— The much-talked-about vaccine trial at Oxford University in the UK injected its first volunteer yesterday, one of 800 expected to be a part of the trial. The volunteer is a microbiologist, and the second volunteer is a cancer researcher. One of them got the vaccine. One of them got a placebo. This is the vaccine that some think could be ready as early as September with 1 million doses or so. But vaccinations involve a process of trial and error, so I would assume that they’d have to be lucky to get it right on the first stab. Meanwhile, a vaccine candidate in China was successful in animal trials. I have reluctantly, however, stopped putting too much faith in preliminary results or results that have not yet been peer-reviewed because those of us who are prone to whimsy keep getting burned.
— To wit, preliminary results — released on the WHO website by accident — out of China on the much-touted potential treatment remdesivir showed no benefit. However. Gilead said that there were lots of problems with that study and suggests that other studies may show that there is still the potential for benefit. This is the drug that, anecdotally, appeared to work in large percentages of people in a hospital in Chicago, and which worked in monkeys in a small controlled study.

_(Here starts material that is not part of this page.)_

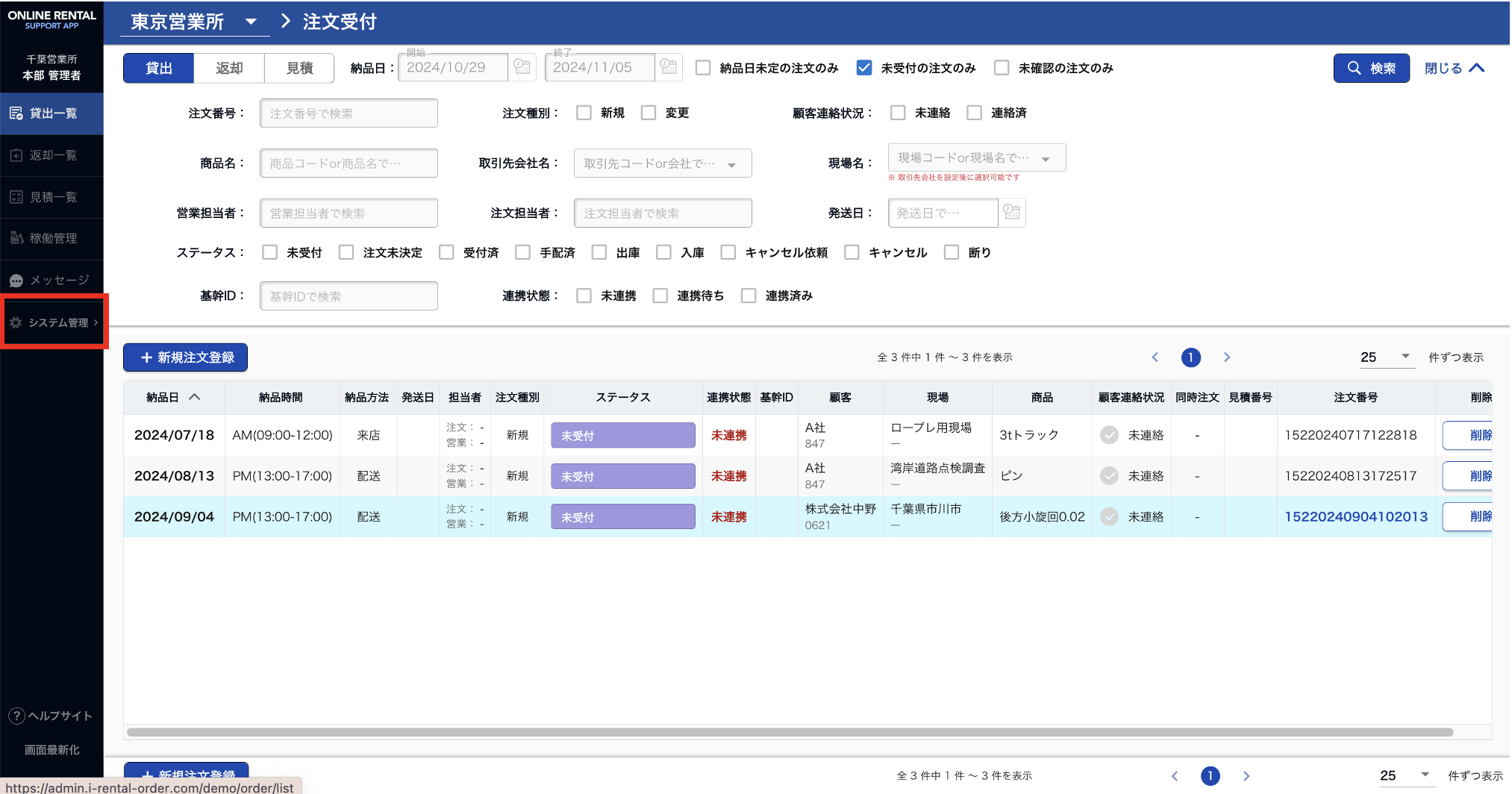Click the shipping date calendar icon

click(1011, 213)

— As I am sure you have all heard by now, another antibody test has been conducted in New York, and that antibody test showed that about 10x more people have been infected by the virus than reported infections. It’s not as high a multiplier as in Santa Clara County or Los Angeles County, but it again demonstrates that the virus is far more widespread than current testing reveals (a study in Geneva, Switzerland also shows about 6x more people had it than tested positive). All the usual caveats apply, but the results from around the world (there was another in Germany a couple of weeks ago) all show the same thing: The fatality rate is not as high as previously believed, that large numbers of people are asymptomatic (a study in Italy puts that number at 43 percent), but we are nowhere near herd immunity and the only way to get to herd immunity quickly will be for hundreds of thousands of more people to die. We don’t want that. I will also note, as a nurse in our comments said the other day, that even if the fatality rate is lower than previously believed, this virus messes people up real bad, and can have long-lasting effects.

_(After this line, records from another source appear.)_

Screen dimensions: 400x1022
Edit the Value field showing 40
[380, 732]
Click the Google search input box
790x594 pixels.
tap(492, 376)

— Stockholm, Sweden, meanwhile, thinks that it is only weeks away from herd immunity, as they engage in what appears to be a game of chicken with a lethal virus. They are better suited (i.e., healthier) than we are in the United States, but their death rates right now are 5x that of neighboring Denmark. I’m not keen on this strategy, which seems to be the Georgia strategy now, and Georgia is not a healthy state, so this is a very bad idea.
— Here’s an insane, counterintuitive study out of France: Based on 11,000 hospitalizations, smokers are far less likely to contract the disease, although smokers who do get the disease are far more likely to develop severe symptoms. Smoking is bad, and it damages your lungs and increases the risk of heart disease, all of which makes the virus far more dangerous. However, the nicotine from smoking may help to stop the virus from reaching cells in the body. To wit: only 8 percent of those hospitalized in France are smokers, while 25 percent of the population of France are smokers (wow!). They are going to be experimenting with giving medical workers nicotine patches to see if it helps.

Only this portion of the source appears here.